Alceu Valença, músico e cineasta

Surtos criativos
Na trama, que não tem nada de literal, Lampião (Irandhir Santos) vê o futuro por meio de uma luneta mágica que ele roubou de Satanás. É um sujeito brabo, mas também romântico, dado a concessões sem limite. Junto com Maria Bonita (Hermila Guedes) e seu bando de cangaceiros valentes, corre o sertão enfrentando a polícia por uma trilha sinuosa marcada por ódio, vingança e amor.

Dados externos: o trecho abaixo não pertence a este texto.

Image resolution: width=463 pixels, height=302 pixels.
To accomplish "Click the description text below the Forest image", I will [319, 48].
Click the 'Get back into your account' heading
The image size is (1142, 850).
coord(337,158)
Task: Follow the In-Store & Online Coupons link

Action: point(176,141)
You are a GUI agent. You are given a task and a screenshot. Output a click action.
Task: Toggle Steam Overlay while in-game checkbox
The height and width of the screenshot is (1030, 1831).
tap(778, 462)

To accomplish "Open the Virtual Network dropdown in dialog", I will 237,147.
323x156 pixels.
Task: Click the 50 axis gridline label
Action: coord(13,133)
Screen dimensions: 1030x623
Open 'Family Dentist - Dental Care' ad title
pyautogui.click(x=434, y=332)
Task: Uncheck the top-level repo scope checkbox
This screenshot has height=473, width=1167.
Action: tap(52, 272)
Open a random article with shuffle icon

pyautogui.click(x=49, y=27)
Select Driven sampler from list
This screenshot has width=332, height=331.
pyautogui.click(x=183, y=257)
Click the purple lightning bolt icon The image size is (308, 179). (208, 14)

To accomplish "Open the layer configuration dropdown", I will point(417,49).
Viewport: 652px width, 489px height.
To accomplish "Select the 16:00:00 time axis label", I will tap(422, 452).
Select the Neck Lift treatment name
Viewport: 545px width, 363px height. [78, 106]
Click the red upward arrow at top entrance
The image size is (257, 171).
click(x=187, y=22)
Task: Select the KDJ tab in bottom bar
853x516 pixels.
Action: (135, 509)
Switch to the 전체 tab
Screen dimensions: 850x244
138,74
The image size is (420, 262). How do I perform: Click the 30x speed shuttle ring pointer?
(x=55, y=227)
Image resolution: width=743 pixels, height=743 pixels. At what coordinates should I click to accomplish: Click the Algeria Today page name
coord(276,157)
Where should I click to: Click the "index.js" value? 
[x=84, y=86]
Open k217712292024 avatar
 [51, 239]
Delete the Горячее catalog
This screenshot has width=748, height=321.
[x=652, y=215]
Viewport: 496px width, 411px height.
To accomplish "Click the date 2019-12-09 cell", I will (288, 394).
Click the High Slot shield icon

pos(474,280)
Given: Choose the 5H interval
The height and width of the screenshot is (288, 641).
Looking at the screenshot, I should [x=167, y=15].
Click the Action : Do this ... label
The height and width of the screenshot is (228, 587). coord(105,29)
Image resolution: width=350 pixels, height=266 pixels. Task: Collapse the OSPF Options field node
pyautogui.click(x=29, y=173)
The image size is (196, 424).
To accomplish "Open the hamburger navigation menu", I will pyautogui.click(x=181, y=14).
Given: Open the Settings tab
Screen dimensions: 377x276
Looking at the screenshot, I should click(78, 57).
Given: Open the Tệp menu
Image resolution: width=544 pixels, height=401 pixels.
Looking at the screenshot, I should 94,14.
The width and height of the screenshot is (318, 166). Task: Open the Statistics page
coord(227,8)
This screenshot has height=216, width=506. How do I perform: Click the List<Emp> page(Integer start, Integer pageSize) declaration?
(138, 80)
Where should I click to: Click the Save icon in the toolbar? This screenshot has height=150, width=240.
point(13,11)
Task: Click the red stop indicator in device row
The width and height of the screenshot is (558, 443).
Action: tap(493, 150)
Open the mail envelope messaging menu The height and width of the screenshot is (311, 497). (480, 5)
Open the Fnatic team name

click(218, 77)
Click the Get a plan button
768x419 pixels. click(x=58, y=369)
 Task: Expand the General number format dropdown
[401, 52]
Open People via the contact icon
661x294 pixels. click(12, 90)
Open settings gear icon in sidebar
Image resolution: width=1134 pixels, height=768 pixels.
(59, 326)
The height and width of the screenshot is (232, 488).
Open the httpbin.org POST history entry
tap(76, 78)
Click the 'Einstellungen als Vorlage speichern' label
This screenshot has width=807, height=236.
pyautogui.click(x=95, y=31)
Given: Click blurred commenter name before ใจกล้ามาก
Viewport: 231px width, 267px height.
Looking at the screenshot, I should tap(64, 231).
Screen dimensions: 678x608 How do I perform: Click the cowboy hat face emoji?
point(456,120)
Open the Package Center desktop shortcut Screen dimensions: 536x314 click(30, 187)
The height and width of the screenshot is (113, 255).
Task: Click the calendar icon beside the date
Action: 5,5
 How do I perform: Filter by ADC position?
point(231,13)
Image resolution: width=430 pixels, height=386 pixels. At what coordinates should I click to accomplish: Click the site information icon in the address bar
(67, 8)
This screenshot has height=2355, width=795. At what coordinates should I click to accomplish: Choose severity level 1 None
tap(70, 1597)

“Meu filme é uma coisa poética, livre. E ao mesmo tempo procura ser realista, por incrível que pareça”, explica o artista. Alceu já havia se envolvido com o cinema em 1974, quando interpretou o personagem-título no longa “A Noite do Espantalho”, de Sérgio Ricardo. Em “A Luneta do Tempo” , ele faz uma ponta como o palhaço Quiabo.

Dono de uma carreira sólida, Alceu Valença conta que a transição do músico e compositor para o cineasta deu-se sem traumas. “Sou um cara que muda muito. Nunca tive uma banda fixa, por exemplo. Vivo, como minha mulher fala, de surtos criativos”, brinca. “Ao mesmo tempo escrevo músicas, roteiros, livros de poesias e crônicas”, emenda.

Divulgação
O músico-cineasta faz uma ponta no filme, no papel do palhaço Quiabo

 

Exercício de arquitetura narrativa
Catártico, irreverente e divertido, o artista contou como trabalhou a trilha sonora do filme com a preocupação de exaltar o Nordeste profundo, o sertão, e desenvolveu o roteiro em forma de cordel — segundo ele, um exercício de arquitetura narrativa.

“Meu avô, Orestes Valença, era cordelista. Esse processo foi acontecendo naturalmente, a princípio escrevia as falas e depois fui rimando os diálogos, de uma forma que não ficasse chato para o espectador. Você vê que está rimado, mas nem parece”, detalha.

A parte musical não tem nada de pesquisa, tudo estava na minha cabeça, tenho vários lados, enfim, o lado metropolitano, recifense, e o lado sertanejo, agrestino, que está todo no filme

Com uma agenda lotada de shows, o artista, que estará em Brasília em 23 de julho, para uma apresentação acústica no Centro de Convenções Ulisses Guimarães, não pensa em parar de filmar. Mas agora pretende dar um tempo na nova carreira. “O cineasta foi dormir, se ele sonhar, pode ser que faça outros filmes, agora o músico acordou”, ri.